Apesar de relativamente recente, a cultura de dados está revolucionando todos os segmentos do nosso cotidiano. Você pode até não se dar conta, mas ela está presente nos sites por onde você navega, nos seus esportes favoritos, na rota sugerida pelos aplicativos de transporte particular e até no catálogo de filmes recomendados da sua conta no Netflix.

No entanto, ao concordarmos que essas funcionalidades facilitam as nossas vidas no dia a dia, por que em outros momentos ainda oferecemos tanta resistência a tomar decisões baseadas em dados? Afinal, é muito mais comum as pessoas seguirem a própria intuição e experiência do que apoiar suas decisões em dados, mesmo quando esses estão disponíveis e apontando caminhos diferentes.

Se você é uma dessas pessoas ou compartilha essa mesma dúvida, fica ligado no post de hoje que nós vamos tentar desvendar esse mistério!

Serviços Financeiros

A necessidade frequente de ir a agências bancárias ou falar com o gerente da sua conta não existe mais, graças aos aplicativos dos bancos disponíveis para smartphones, que deixaram a comunicação com as instituições financeiras ficou muito mais ágil, transparente e imediata. É possível consultar seu saldo, extrato, aplicações, seguros e fatura do cartão em questão de minutos, literalmente na palma da sua mão. O ponto é que as suas movimentações bancárias são um prato cheio para a produção de dados. É baseado nelas, por exemplo, que o banco eventualmente sugere o quanto você deve poupar por mês ou até as melhores aplicações para que o seu dinheiro renda mais, de acordo com o seu perfil de cliente.

Você pode até achar que ninguém sabe melhor sobre o seu dinheiro que você mesmo, mas acredite: os algoritmos sabem.
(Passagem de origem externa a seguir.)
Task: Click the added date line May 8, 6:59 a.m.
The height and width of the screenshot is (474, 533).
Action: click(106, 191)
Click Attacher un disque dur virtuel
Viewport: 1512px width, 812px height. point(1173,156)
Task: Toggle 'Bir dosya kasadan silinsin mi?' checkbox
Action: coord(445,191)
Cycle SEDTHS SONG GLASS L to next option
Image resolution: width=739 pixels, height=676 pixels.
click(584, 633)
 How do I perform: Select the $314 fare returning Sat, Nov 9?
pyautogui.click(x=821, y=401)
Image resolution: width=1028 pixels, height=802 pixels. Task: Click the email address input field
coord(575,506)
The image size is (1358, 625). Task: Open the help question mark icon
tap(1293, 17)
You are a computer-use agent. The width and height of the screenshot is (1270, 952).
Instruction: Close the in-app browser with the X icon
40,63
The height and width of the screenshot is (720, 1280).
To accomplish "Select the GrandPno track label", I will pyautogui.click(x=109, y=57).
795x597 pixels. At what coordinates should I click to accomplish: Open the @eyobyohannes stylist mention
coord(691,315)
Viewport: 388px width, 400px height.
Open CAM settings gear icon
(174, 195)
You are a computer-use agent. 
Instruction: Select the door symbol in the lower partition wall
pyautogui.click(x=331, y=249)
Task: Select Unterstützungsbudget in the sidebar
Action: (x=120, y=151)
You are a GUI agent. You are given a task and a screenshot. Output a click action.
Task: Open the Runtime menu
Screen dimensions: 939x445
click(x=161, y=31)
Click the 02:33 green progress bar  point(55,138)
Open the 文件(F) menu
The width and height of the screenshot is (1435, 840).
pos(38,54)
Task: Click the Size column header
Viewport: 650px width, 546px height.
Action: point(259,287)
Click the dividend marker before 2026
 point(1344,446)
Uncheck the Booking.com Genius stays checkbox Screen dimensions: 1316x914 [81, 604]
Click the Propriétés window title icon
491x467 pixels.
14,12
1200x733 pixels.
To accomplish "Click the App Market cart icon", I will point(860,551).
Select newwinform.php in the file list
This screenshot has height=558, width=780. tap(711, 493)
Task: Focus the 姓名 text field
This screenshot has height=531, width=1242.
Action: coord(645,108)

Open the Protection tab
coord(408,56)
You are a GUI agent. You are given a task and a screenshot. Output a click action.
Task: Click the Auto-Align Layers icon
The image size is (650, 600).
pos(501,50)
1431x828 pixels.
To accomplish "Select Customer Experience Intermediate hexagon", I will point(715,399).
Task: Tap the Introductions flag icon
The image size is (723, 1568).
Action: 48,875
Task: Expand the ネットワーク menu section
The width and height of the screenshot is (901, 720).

Então, se você sempre vê essas recomendações e faz questão de ignorá-las por considerar que elas sejam aleatórias ou porque o primo-do-amigo-da-sua-tia recomendou um investimento X, repense sua atitude, pois elas são feitas sob medida para você.

GPS

Esse é um dos maiores exemplos de como os dados estão presentes na nossa vida. O GPS, que em português significa sistema de posicionamento global, virou o nosso melhor amigo para quando queremos chegar a um destino e não sabemos como. Com ele, não há lugar no mundo em que você não possa chegar. O céu é o limite! Então, estamos fazendo certinho, não é mesmo? Errado!

Para começar, o GPS não deveria ser utilizado somente quando desconhecemos determinado caminho. Mesmo quando vamos percorrer aquele trajeto do dia a dia, que sabemos fazer de trás pra frente, utilizar o GPS pode melhorar (e muito!) a nossa qualidade de vida. Isso porque a rota mais comum para nós nem sempre é a mais rápida, e caso haja um acidente no meio do percurso, corre-se o risco de cair em um engarrafamento desnecessariamente.

Viagens

A internet se transformou na principal ferramenta para quem está planejando uma viagem. Itens como passagens, hotéis, ingressos e reservas de carros e restaurantes podem ser adquiridos com bastante antecedência, evitando filas e outros transtornos no meio das tão aguardadas férias. Para facilitar a vida dos turistas, diversos sites, usando Big Data, agrupam e comparam valores e promoções, mostrando onde você pode comprar cada item mais barato. Mesmo assim, ainda existem viajantes que se sentem inseguros de comprar esses itens fora dos portais tradicionais e de agências de viagens, e se prendem a experiências anteriores ou recomendações de terceiros.

É claro que a preocupação com a credibilidade do site é importante, e sempre vale a pena pesquisar sobre o mesmo. O que não faz sentido é optar por pagar mais caro e ignorar uma ferramenta que está disponível para ajudar a economizar, desprezando a importância dos dados no ato de tomar as melhores decisões.

Pronto, agora você já sabe um pouco mais sobre como os dados estão disponíveis para facilitar as nossas vidas e como ignorá-los pode causar prejuízos de tempo e dinheiro. Então da próxima vez que você se deparar com alguma situação em que o Big Data esteja a postos para ajudar, reflita e se pergunte: “eu duvidaria de um engenheiro civil que indica a melhor forma de construir uma ponte?”. Se a sua resposta é não, saiba que os dados funcionam do mesmo jeito.